• [Your task]: Whenever a line in the data contains "item", show that line.

(Dataset excerpts)
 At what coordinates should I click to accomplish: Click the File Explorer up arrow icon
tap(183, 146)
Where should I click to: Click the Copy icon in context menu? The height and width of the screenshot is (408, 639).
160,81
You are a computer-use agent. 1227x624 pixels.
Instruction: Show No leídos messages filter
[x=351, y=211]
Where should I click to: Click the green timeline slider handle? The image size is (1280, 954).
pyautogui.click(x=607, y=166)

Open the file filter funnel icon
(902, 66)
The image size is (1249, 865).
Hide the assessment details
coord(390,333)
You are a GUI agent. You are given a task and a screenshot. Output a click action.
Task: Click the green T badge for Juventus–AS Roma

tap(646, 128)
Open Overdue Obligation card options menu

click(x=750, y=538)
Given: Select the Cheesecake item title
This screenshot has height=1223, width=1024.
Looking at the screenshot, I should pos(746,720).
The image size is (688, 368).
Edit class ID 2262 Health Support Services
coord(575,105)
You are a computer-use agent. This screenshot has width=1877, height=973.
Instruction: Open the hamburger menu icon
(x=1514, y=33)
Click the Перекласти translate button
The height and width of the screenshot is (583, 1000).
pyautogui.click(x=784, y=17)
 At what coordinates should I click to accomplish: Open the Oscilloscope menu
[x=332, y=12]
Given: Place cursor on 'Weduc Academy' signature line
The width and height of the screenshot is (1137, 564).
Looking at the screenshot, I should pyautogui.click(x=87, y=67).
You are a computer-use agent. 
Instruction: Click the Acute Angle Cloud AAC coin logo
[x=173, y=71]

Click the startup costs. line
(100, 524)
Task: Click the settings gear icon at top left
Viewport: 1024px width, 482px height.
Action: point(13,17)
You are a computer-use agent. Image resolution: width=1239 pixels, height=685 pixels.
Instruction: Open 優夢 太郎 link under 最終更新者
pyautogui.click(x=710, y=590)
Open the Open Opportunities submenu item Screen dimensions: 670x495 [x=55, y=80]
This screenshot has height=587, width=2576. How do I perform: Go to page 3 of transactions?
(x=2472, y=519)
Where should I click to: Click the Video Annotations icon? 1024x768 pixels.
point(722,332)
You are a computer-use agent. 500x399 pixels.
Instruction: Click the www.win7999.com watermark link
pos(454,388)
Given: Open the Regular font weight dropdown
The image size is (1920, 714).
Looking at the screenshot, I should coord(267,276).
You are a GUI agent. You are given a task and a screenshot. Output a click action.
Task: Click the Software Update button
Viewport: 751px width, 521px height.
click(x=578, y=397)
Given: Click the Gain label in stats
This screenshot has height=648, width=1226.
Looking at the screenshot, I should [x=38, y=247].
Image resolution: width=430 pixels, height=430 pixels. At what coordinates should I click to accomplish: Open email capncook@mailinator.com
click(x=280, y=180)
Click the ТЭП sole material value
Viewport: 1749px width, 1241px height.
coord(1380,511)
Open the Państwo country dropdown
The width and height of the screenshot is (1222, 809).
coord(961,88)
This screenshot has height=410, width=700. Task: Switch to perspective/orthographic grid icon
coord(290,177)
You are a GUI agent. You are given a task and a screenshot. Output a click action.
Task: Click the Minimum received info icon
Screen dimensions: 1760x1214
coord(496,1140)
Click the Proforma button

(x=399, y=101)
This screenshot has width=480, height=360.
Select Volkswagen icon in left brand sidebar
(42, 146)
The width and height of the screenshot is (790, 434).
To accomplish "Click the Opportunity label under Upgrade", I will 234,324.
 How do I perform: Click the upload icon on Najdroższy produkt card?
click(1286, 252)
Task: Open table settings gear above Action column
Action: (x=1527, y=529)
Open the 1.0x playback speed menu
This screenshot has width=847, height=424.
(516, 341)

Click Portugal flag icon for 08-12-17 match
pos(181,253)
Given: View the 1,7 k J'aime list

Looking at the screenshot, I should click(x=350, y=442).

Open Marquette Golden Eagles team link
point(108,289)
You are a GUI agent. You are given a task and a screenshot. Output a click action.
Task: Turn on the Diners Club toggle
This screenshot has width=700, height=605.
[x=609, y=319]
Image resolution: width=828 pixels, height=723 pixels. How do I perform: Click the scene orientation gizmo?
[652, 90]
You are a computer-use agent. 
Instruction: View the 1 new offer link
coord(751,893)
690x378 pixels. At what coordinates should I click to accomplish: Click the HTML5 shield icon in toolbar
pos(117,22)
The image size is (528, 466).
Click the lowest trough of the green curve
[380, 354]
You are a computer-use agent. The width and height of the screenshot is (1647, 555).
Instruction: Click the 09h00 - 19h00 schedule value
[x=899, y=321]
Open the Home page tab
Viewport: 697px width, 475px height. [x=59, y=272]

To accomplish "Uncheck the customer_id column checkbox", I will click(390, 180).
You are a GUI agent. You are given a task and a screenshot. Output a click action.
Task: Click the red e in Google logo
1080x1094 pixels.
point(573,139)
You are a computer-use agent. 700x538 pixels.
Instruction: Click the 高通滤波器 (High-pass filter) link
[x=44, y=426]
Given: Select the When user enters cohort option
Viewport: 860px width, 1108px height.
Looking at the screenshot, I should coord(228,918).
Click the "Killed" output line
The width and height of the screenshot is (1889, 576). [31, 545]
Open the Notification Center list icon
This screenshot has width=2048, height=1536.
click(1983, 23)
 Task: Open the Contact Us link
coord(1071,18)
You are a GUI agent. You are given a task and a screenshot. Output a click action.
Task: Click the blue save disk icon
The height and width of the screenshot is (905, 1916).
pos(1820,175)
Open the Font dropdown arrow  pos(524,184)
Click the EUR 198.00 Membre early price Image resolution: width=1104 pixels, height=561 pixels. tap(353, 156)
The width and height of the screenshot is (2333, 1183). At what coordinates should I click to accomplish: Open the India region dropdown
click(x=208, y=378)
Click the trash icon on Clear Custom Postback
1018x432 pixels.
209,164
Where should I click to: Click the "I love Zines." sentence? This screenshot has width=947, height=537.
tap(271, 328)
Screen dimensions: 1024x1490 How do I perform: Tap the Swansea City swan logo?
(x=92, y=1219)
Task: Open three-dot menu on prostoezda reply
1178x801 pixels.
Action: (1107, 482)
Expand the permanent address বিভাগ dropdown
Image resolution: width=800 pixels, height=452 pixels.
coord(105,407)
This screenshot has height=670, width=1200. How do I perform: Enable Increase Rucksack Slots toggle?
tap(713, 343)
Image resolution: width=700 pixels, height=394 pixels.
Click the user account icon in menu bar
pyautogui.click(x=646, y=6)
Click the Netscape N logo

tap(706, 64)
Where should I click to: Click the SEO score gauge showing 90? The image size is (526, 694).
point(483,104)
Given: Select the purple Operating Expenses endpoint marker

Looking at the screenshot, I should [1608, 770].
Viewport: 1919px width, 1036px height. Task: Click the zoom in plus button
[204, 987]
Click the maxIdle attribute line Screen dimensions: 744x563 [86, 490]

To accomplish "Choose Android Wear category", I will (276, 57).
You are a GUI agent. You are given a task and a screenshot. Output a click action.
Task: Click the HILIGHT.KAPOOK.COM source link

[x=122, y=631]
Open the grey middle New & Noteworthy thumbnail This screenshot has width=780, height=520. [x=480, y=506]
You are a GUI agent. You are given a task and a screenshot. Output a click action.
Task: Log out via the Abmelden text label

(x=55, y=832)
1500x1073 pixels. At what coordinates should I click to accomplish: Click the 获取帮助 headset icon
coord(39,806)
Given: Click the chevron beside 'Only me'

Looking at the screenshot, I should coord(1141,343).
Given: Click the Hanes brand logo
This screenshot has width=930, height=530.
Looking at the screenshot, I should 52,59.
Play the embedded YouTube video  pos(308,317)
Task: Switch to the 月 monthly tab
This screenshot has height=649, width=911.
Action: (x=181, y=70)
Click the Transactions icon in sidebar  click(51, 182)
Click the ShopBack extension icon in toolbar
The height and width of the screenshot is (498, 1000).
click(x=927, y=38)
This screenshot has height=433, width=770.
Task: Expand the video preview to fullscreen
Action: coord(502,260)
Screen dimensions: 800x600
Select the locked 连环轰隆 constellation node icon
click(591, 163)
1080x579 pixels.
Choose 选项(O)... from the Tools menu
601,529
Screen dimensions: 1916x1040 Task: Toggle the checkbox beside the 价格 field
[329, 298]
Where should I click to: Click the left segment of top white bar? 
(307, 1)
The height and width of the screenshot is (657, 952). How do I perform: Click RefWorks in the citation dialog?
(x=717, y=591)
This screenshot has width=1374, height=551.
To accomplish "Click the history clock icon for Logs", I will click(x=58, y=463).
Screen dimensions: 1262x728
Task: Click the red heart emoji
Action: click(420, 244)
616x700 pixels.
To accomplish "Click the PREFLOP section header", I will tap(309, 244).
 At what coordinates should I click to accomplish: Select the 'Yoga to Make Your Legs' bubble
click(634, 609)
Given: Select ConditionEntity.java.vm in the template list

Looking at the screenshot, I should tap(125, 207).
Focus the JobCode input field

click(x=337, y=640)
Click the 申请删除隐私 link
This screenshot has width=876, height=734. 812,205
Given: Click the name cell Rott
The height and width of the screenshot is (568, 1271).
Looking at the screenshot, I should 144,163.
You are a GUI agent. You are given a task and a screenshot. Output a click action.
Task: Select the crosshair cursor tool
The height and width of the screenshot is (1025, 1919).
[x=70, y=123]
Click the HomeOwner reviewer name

• [Answer to the problem]:
Given: Select the Cheesecake item title
Open the Open Opportunities submenu item Screen dimensions: 670x495 [x=55, y=80]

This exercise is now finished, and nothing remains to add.